月を読む
イザナギとイザナミは地上世界に八百万のま神を生み出しました。その中でも三貴子と呼ばれるのがアマテラス、スサノオ、ツクヨミの三姉弟。アマテラスは自然を、スサノオを精神を司っています。ではツクヨミ(月夜見尊、月読命)は。

その後の物語にほとんど登場してこないこの神は、太陽神であるアマテラスと対の存在にして、苦悩を抱えて月を見上げる民の心を癒し、正しき指針と希望を与える、ローマ神話に登場する月の女神ルナと同じ役割を持つ神なのであります。ルナもまた、煌びやかなる他の神々と違って独自の物語を持たないままに、ただただ静かに空に浮かんで人々から見上げられている存在で、つまりはアマテラスが支配している漠とした自然やスサノオの目に見えない精神世界と違い、現実に目にすることができ、最もぼくらの日常に寄り添っていてくれる神なのかもしれません。

ある日の帰り道、運転中に携帯が鳴りました。数年前に庭をやらせていただき、それ以来親しくお付き合いが続いている、ちょっとスピリチュアルな世界にお住まいの奥様からでした。
いわふちさん、空を見て!すごく大きくて赤い月。すぐに普通のお月様になっちゃうから急いでね。ブチッ、ツー、ツー、ツー。

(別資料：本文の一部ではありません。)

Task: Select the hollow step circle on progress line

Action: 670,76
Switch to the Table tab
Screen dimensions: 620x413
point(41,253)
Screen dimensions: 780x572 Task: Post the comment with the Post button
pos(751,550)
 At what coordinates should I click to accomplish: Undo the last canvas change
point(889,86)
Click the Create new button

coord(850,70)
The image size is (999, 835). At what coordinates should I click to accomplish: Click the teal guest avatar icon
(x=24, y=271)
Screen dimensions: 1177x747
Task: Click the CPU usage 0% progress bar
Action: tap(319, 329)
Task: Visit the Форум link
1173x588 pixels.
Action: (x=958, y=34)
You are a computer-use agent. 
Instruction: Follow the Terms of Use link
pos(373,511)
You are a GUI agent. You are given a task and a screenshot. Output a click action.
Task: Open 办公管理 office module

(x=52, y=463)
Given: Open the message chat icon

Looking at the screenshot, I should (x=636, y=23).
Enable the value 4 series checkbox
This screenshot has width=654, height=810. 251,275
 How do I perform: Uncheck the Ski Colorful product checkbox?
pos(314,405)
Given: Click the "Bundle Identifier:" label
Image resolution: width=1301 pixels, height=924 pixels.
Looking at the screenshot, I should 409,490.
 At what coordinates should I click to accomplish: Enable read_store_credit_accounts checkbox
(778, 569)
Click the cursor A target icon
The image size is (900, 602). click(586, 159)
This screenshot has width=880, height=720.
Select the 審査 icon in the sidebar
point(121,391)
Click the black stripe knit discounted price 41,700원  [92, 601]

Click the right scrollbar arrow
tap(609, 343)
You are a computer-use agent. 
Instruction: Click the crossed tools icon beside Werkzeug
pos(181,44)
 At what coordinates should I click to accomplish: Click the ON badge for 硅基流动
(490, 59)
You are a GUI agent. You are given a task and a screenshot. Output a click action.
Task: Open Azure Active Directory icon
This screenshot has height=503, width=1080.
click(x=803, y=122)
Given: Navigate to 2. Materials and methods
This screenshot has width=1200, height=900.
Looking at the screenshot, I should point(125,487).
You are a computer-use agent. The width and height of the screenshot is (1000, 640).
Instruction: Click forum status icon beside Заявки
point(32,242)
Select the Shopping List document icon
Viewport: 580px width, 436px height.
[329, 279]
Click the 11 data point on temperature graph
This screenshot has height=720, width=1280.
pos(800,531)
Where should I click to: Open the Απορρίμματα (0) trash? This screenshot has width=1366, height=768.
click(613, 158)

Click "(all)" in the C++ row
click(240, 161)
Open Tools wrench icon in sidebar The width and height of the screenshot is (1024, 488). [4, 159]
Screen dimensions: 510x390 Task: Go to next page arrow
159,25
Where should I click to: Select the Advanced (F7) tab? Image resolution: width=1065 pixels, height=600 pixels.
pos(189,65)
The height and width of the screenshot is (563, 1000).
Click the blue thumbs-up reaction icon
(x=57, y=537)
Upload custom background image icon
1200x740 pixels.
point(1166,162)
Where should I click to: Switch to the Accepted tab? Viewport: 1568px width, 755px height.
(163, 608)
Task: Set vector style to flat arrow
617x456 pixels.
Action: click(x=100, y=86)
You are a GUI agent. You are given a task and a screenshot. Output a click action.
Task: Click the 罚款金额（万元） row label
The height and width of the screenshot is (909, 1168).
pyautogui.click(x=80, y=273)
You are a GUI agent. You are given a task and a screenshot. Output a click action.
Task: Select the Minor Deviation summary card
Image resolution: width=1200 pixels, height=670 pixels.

円海山の高台へ向けてハンドルを切り、車を停めて月を見上げる。確かに、やたらにデカくて赤い月がぽっかりと浮かんでいました。そこは近くに縄文の遺跡が出たあたりで、かつて「この場所から空を見上げて悩み事の回答を求めた人は何千人も、もしかしたら何万人もいたんだろうなあ」などと呟いた場所。縄文、弥生、中世、戦国、江戸、明治、大正、昭和、平成と月の存在に変化なし。それは良しとして、困ったことに、人の悩みも変化なし、なんでかなあと思うわけです。なぜ少しずつでも賢く進化できないのでしょう。現代のハムレットも若きウェルテルも悩み続けているし、八百屋お七は次々現れるし、王様は裸のままだし、女は鬼子母神だし、男はへなちょこだし、紛争は終わらないし、夫婦はもめ続け、子供は虐げられ、いやはや少しは神話や歴史に学んで、賢い思考と健康な精神を獲得できないものかと。

でもですねえ、「脳の不具合は過去に学べない」というこのことこそが、神が仕組んだシステムの1丁目1番地というやつでして、それを加藤諦三は「人は幸せになるようにはつくられていない、生きるようにつくられているのだ」と仰っていますが、言い得て妙ですよね。つまり幸せとは漫然として獲得できるものではなく、神様は、繰り返しやってくる不幸をバネに、これでもかこれでもかと幸福を目指そうとする態度と引き換えに種の繁栄を約束してくれている、ということなのです。ですから地上に遍く蔓延った自称ホモ・サピエンス(賢いヒト)こと悩める猿の皆様、生老病死を始めとする各種苦悩は人類存続の原動力なので、せいぜい月を見上げながらハムレットのように、若きウェルテルのように、ロメオとジュリエットのように悩み続けようじゃありませんか。
帰宅し庭に出て、満月を少し過ぎた月を見上げつつ、「ツクヨミよ今夜もありがとう」と二礼二拍手一礼。
昨夜は折しも昭和親父のお手本、野村克也氏の訃報あり。
妻のもと 永遠にぼやけよ月見草
ジュリエット・サッチーを見送ってから、ずいぶんとがんばりましたよね。
月見草が放った打球は遥か場外まで飛び、飛んで飛んで飛んで回って回って回って、とうとうお月様になりましたとさ。めでたしめでたし、とは言い難きことなれど、素晴らしき人生に献杯。